Of the many transpersonal theorists I’ve encountered, I was struck by the works of Michael Washburn (1995). Washburn proposed that transpersonal development is paradoxically, in one sense, a deeply egoic matter. A dynamic interplay between two poles of the ego and something much greater emanating from the deep unconscious mind. He argued, socialisation is the very process that limits and obscures this interplay, as the developing mind of the infant represses this to first establish a functioning personality. As we now know, the circumstances in which infant development occurs are often far less than optimal, leaving the scars and wounds of childhood for all to see. As if by some cruel twist of fate, the necessary apparatus of this life becomes the very chains that binds it.
How can it be then, that these very chains, our limitations, be more helpfully understood, and experienced, as both limiting and necessary?

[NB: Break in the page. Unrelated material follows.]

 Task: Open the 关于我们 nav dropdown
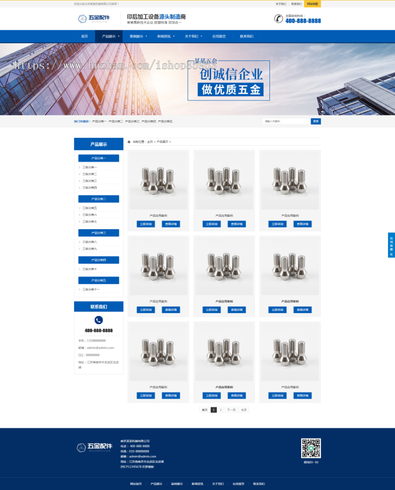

I once heard that the key to good investigative journalism was to the ‘follow the money’. That the flow of money back and forth between sources revealed a fundamental truth about the nature of the objects under investigation. Perhaps something similar can be said about the transpersonal way. Perhaps what is most beneficial is to follow one’s own discomfort, as our traumas and limitations become the very currency of liberation. To look into the dark and unexpected places and with time, delight in the discovery of that which shimmers on the surface of the pond. To catch a glimpse of an ineffable potential that can cut to the quick and stop one in their tracks with brilliant radiance, bright like the first rays of sunlight. However we might conceptualise this potentiality seems to perhaps matter less. As the first noble truth of Buddhism teaches, to be alive is to inevitably suffer, and furthermore, learning to suffer well is the path of liberation, of return to whom one truly is. Of course, how we choose to respond to such matters can only ever really be a personal endeavour. And so, it seems to me that courage, and the willingness to tolerate and accept that which one finds most uncomfortable about oneself, rewards the sincerity of heart.
In his poem The Laughing Heart, Charles Bukowski put’s it like this:
your life is your life
don’t let it be clubbed into dark submission.
be on the watch.
there are ways out.
there is a light somewhere.
it may not be much light but
it beats the darkness.
the gods will offer you chances.
know them.
take them.
you can’t beat death but
you can beat death in life, sometimes.
and the more often you learn to do it,
the more light there will be.
your life is your life.
know it while you have it.
you are marvellous
the gods wait to delight
in you.
References.
Mindell, A. (2003). The Spiritual Art of Therapy. Oregon. USA: New Falcon.
Washburn, M. (1995). The Ego and the Dynamic Ground: A Transpersonal Theory of Human Development (2nd Ed). New York. USA: State University of New York Press.